[THE TASK] Repeat each record word for word.

_ _ _ _

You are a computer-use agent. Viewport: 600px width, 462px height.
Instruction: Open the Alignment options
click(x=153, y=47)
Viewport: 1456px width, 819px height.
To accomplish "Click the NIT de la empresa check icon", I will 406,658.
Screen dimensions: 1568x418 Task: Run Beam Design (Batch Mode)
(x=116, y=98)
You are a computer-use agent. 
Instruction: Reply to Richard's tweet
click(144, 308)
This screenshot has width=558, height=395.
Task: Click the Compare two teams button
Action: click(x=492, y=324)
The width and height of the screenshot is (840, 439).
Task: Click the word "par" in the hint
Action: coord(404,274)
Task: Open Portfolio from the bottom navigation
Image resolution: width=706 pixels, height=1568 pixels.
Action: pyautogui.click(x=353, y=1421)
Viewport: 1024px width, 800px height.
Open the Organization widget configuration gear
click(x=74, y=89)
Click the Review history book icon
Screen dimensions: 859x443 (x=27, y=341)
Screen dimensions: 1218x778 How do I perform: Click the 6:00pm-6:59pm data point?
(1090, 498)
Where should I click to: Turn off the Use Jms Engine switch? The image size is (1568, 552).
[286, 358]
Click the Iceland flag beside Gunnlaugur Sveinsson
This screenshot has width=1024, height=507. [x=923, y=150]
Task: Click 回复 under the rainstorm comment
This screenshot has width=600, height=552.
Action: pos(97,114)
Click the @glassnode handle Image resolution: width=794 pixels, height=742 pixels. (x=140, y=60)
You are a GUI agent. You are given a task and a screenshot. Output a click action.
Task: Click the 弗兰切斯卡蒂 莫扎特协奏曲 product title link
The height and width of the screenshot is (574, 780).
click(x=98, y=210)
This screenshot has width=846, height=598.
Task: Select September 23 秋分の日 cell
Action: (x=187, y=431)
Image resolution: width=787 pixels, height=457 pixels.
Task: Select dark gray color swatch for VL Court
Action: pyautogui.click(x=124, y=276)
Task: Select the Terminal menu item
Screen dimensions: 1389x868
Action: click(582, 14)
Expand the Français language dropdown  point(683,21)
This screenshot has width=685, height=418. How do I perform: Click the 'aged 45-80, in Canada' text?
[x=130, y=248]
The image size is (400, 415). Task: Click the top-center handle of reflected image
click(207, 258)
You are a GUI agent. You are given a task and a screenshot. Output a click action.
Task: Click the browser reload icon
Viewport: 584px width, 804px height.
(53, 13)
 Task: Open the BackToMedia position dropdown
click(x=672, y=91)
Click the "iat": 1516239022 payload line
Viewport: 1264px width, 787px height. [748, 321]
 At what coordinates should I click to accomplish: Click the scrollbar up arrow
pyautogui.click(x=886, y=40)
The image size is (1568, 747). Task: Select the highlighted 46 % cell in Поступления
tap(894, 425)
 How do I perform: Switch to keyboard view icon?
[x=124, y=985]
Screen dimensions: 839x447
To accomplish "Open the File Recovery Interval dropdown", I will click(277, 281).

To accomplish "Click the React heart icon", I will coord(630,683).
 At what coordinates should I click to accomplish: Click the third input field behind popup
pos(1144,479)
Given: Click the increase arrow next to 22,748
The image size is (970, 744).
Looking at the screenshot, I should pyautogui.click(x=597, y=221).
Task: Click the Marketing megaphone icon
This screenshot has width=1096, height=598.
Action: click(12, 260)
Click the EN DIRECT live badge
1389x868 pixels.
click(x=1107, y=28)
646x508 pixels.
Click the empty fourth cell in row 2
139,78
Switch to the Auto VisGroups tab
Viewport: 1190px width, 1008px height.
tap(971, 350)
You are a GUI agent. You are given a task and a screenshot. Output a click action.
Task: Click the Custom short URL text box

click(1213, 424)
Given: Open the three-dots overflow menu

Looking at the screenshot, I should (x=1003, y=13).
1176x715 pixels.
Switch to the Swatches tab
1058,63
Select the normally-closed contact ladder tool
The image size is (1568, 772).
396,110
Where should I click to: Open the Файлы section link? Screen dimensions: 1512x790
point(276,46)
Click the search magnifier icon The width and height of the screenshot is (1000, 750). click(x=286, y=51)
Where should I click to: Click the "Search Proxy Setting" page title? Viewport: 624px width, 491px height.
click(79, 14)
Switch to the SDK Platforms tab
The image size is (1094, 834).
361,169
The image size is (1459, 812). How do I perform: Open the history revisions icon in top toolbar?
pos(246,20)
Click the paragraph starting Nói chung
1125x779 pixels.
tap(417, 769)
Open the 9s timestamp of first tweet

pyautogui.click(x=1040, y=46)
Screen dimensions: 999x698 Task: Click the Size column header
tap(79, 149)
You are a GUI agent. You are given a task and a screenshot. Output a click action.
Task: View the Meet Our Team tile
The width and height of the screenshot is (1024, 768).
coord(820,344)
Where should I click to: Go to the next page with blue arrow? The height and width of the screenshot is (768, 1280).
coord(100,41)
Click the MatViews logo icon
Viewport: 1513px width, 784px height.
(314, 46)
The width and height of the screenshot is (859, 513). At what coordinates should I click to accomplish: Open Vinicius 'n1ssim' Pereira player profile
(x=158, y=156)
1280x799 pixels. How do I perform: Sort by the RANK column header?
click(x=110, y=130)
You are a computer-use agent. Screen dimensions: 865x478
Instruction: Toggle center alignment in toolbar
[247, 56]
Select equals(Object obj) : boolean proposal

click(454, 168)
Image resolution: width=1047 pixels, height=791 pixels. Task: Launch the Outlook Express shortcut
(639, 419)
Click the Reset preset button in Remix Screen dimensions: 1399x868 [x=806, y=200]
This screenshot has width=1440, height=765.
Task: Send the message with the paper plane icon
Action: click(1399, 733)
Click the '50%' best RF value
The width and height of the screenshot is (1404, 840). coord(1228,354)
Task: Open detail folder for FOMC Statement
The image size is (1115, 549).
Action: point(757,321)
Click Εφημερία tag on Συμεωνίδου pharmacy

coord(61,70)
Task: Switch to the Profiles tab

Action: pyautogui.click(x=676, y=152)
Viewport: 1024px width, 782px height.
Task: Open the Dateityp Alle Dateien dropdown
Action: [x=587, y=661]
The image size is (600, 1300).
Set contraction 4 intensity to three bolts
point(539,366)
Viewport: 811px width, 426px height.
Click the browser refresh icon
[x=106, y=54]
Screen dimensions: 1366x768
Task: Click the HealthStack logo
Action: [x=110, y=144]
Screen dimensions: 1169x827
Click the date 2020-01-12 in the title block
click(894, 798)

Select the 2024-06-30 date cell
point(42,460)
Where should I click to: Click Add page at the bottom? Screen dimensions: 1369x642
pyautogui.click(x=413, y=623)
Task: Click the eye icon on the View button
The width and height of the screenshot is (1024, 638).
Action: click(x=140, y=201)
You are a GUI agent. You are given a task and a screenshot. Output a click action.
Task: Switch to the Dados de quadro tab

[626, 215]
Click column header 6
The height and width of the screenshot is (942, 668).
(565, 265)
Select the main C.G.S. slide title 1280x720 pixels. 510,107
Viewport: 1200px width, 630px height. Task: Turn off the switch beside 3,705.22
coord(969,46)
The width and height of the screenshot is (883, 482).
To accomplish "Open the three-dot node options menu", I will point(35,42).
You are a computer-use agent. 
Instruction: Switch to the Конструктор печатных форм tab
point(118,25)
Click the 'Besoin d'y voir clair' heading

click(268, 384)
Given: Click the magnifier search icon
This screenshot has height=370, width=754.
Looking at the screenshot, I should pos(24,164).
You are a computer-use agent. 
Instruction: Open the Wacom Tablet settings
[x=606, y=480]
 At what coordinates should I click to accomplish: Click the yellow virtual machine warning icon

_ _ _ _

[RESPONSE AREA]
You are a computer-use agent. Viewport: 600px width, 462px height.
Instruction: Open the Alignment options
click(x=153, y=47)
Viewport: 1456px width, 819px height.
To accomplish "Click the NIT de la empresa check icon", I will 406,658.
Screen dimensions: 1568x418 Task: Run Beam Design (Batch Mode)
(x=116, y=98)
You are a computer-use agent. 
Instruction: Reply to Richard's tweet
click(144, 308)
This screenshot has width=558, height=395.
Task: Click the Compare two teams button
Action: click(x=492, y=324)
The width and height of the screenshot is (840, 439).
Task: Click the word "par" in the hint
Action: coord(404,274)
Task: Open Portfolio from the bottom navigation
Image resolution: width=706 pixels, height=1568 pixels.
Action: pyautogui.click(x=353, y=1421)
Viewport: 1024px width, 800px height.
Open the Organization widget configuration gear
click(x=74, y=89)
Click the Review history book icon
Screen dimensions: 859x443 (x=27, y=341)
Screen dimensions: 1218x778 How do I perform: Click the 6:00pm-6:59pm data point?
(1090, 498)
Where should I click to: Turn off the Use Jms Engine switch? The image size is (1568, 552).
[286, 358]
Click the Iceland flag beside Gunnlaugur Sveinsson
This screenshot has width=1024, height=507. [x=923, y=150]
Task: Click 回复 under the rainstorm comment
This screenshot has width=600, height=552.
Action: pos(97,114)
Click the @glassnode handle Image resolution: width=794 pixels, height=742 pixels. (x=140, y=60)
You are a GUI agent. You are given a task and a screenshot. Output a click action.
Task: Click the 弗兰切斯卡蒂 莫扎特协奏曲 product title link
The height and width of the screenshot is (574, 780).
click(x=98, y=210)
This screenshot has width=846, height=598.
Task: Select September 23 秋分の日 cell
Action: (x=187, y=431)
Image resolution: width=787 pixels, height=457 pixels.
Task: Select dark gray color swatch for VL Court
Action: pyautogui.click(x=124, y=276)
Task: Select the Terminal menu item
Screen dimensions: 1389x868
Action: click(582, 14)
Expand the Français language dropdown  point(683,21)
This screenshot has width=685, height=418. How do I perform: Click the 'aged 45-80, in Canada' text?
[x=130, y=248]
The image size is (400, 415). Task: Click the top-center handle of reflected image
click(207, 258)
You are a GUI agent. You are given a task and a screenshot. Output a click action.
Task: Click the browser reload icon
Viewport: 584px width, 804px height.
(53, 13)
 Task: Open the BackToMedia position dropdown
click(x=672, y=91)
Click the "iat": 1516239022 payload line
Viewport: 1264px width, 787px height. [748, 321]
 At what coordinates should I click to accomplish: Click the scrollbar up arrow
pyautogui.click(x=886, y=40)
The image size is (1568, 747). Task: Select the highlighted 46 % cell in Поступления
tap(894, 425)
 How do I perform: Switch to keyboard view icon?
[x=124, y=985]
Screen dimensions: 839x447
To accomplish "Open the File Recovery Interval dropdown", I will click(277, 281).

To accomplish "Click the React heart icon", I will coord(630,683).
 At what coordinates should I click to accomplish: Click the third input field behind popup
pos(1144,479)
Given: Click the increase arrow next to 22,748
The image size is (970, 744).
Looking at the screenshot, I should pyautogui.click(x=597, y=221).
Task: Click the Marketing megaphone icon
This screenshot has width=1096, height=598.
Action: click(12, 260)
Click the EN DIRECT live badge
1389x868 pixels.
click(x=1107, y=28)
646x508 pixels.
Click the empty fourth cell in row 2
139,78
Switch to the Auto VisGroups tab
Viewport: 1190px width, 1008px height.
tap(971, 350)
You are a GUI agent. You are given a task and a screenshot. Output a click action.
Task: Click the Custom short URL text box

click(1213, 424)
Given: Open the three-dots overflow menu

Looking at the screenshot, I should (x=1003, y=13).
1176x715 pixels.
Switch to the Swatches tab
1058,63
Select the normally-closed contact ladder tool
The image size is (1568, 772).
396,110
Where should I click to: Open the Файлы section link? Screen dimensions: 1512x790
point(276,46)
Click the search magnifier icon The width and height of the screenshot is (1000, 750). click(x=286, y=51)
Where should I click to: Click the "Search Proxy Setting" page title? Viewport: 624px width, 491px height.
click(79, 14)
Switch to the SDK Platforms tab
The image size is (1094, 834).
361,169
The image size is (1459, 812). How do I perform: Open the history revisions icon in top toolbar?
pos(246,20)
Click the paragraph starting Nói chung
1125x779 pixels.
tap(417, 769)
Open the 9s timestamp of first tweet

pyautogui.click(x=1040, y=46)
Screen dimensions: 999x698 Task: Click the Size column header
tap(79, 149)
You are a GUI agent. You are given a task and a screenshot. Output a click action.
Task: View the Meet Our Team tile
The width and height of the screenshot is (1024, 768).
coord(820,344)
Where should I click to: Go to the next page with blue arrow? The height and width of the screenshot is (768, 1280).
coord(100,41)
Click the MatViews logo icon
Viewport: 1513px width, 784px height.
(314, 46)
The width and height of the screenshot is (859, 513). At what coordinates should I click to accomplish: Open Vinicius 'n1ssim' Pereira player profile
(x=158, y=156)
1280x799 pixels. How do I perform: Sort by the RANK column header?
click(x=110, y=130)
You are a computer-use agent. Screen dimensions: 865x478
Instruction: Toggle center alignment in toolbar
[247, 56]
Select equals(Object obj) : boolean proposal

click(454, 168)
Image resolution: width=1047 pixels, height=791 pixels. Task: Launch the Outlook Express shortcut
(639, 419)
Click the Reset preset button in Remix Screen dimensions: 1399x868 [x=806, y=200]
This screenshot has width=1440, height=765.
Task: Send the message with the paper plane icon
Action: click(1399, 733)
Click the '50%' best RF value
The width and height of the screenshot is (1404, 840). coord(1228,354)
Task: Open detail folder for FOMC Statement
The image size is (1115, 549).
Action: point(757,321)
Click Εφημερία tag on Συμεωνίδου pharmacy

coord(61,70)
Task: Switch to the Profiles tab

Action: pyautogui.click(x=676, y=152)
Viewport: 1024px width, 782px height.
Task: Open the Dateityp Alle Dateien dropdown
Action: [x=587, y=661]
The image size is (600, 1300).
Set contraction 4 intensity to three bolts
point(539,366)
Viewport: 811px width, 426px height.
Click the browser refresh icon
[x=106, y=54]
Screen dimensions: 1366x768
Task: Click the HealthStack logo
Action: [x=110, y=144]
Screen dimensions: 1169x827
Click the date 2020-01-12 in the title block
click(894, 798)

Select the 2024-06-30 date cell
point(42,460)
Where should I click to: Click Add page at the bottom? Screen dimensions: 1369x642
pyautogui.click(x=413, y=623)
Task: Click the eye icon on the View button
The width and height of the screenshot is (1024, 638).
Action: click(x=140, y=201)
You are a GUI agent. You are given a task and a screenshot. Output a click action.
Task: Switch to the Dados de quadro tab

[626, 215]
Click column header 6
The height and width of the screenshot is (942, 668).
(565, 265)
Select the main C.G.S. slide title 1280x720 pixels. 510,107
Viewport: 1200px width, 630px height. Task: Turn off the switch beside 3,705.22
coord(969,46)
The width and height of the screenshot is (883, 482).
To accomplish "Open the three-dot node options menu", I will point(35,42).
You are a computer-use agent. 
Instruction: Switch to the Конструктор печатных форм tab
point(118,25)
Click the 'Besoin d'y voir clair' heading

click(268, 384)
Given: Click the magnifier search icon
This screenshot has height=370, width=754.
Looking at the screenshot, I should pos(24,164).
You are a computer-use agent. 
Instruction: Open the Wacom Tablet settings
[x=606, y=480]
 At what coordinates should I click to accomplish: Click the yellow virtual machine warning icon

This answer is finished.